But can’t God walk with us on a daily basis today? Can we not have a conversation with Him together about our marriage, family, business, or life questions? Would we be amiss to entertain for one moment that God has stopped longing to hear from us as His creation, especially the concerns we hold within our marriage and family?
You can be sexually intimate with almost anyone, but you cannot pray with just anyone. In order to really open up our hearts and pray together, we must know we are in a safe place. We must know we are not being judged for our heartfelt prayer. And we must know that the one with whom we divulge our heart will maintain confidentiality and that we can trust them with our deepest, most secret sins and needs. Praying together within marriage is so intimate that if these factors are not present, we will almost always divert ourselves to a same-sex prayer partner for that level of prayer. At the same time, we will be forfeiting something so intimate, so close and so heartfelt, that a certain dimension will be missing within our marriage relationship.
Start small; find five or ten minutes in your day to connect in prayer. Begin your prayer time by giving God thanks for all of His blessings in your life, including each other. Move on to praying for one another and then your family, along with any other needs.
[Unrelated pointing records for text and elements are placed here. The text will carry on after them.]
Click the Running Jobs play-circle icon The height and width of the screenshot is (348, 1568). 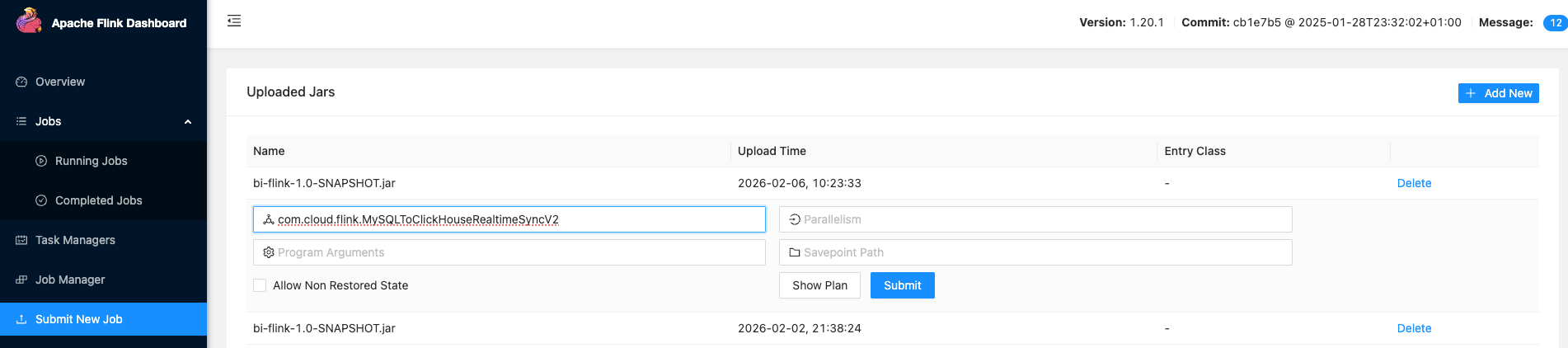[41, 161]
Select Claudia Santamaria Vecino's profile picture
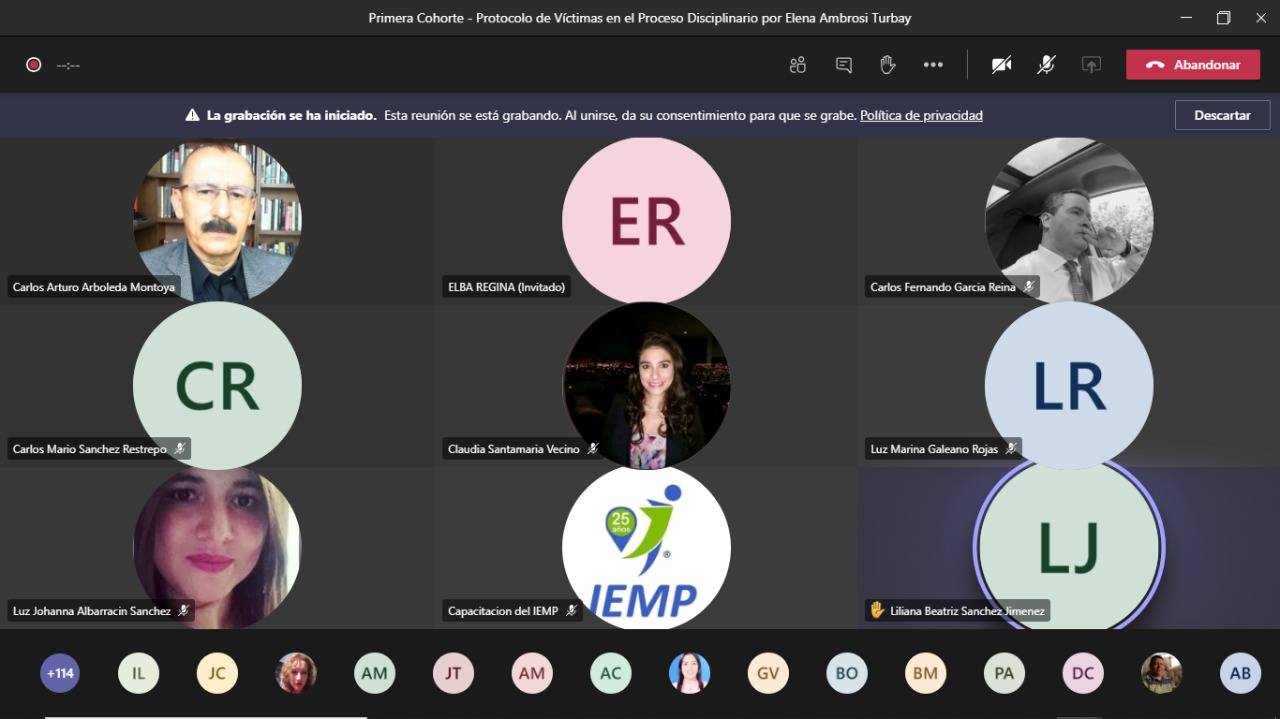This screenshot has width=1280, height=719. 646,385
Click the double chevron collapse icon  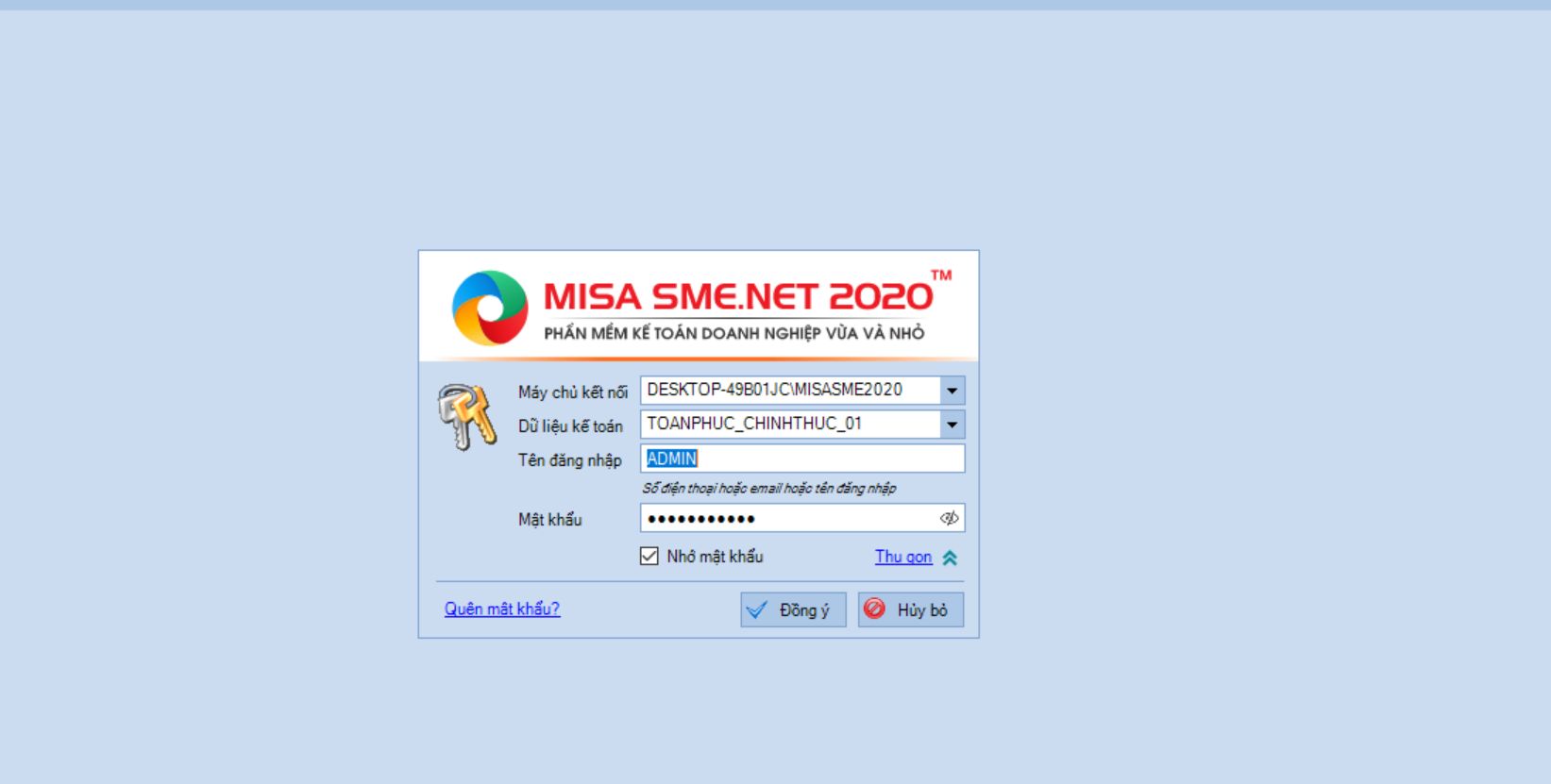point(950,558)
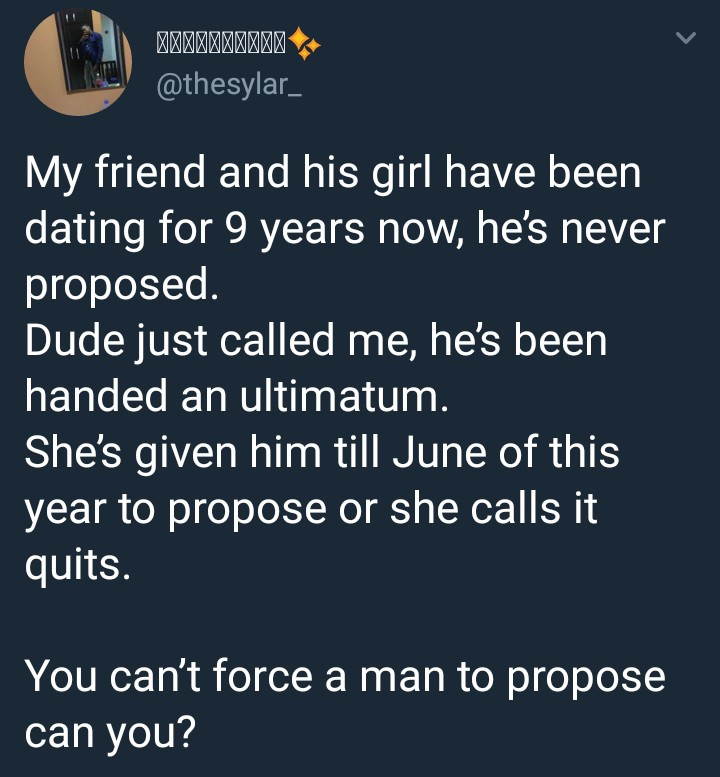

Close again with prayers of thanksgiving, because a thankful heart is an encouraged and an encouraging heart. As this time of prayer becomes a habit, allow it to grow and increase. The Bible says that when we find a place of prayer, we find a place of power and agreement (Matthew 18:19-20).
Some couples do not pray together because of vulnerability (it’s risking too much); others avoid prayer because of feeling inadequate; some use the excuse that they do not have enough time; others simply do not trust their spouse enough. Whatever the reason, all of these reasons keep us from obedience to God, from growing together spiritually, from becoming passionately intimate and from agreement that brings the deepest unity any marriage can encounter.
Perhaps you’ve already begun praying together. If not, we encourage you to begin today. If you establish this life-giving habit now, it will continue to flow within your marriage relationship quite naturally. It will build over time and as you experience, in deeper measure, the hand of God and answered prayer, you will find yourselves rejoicing together far more often.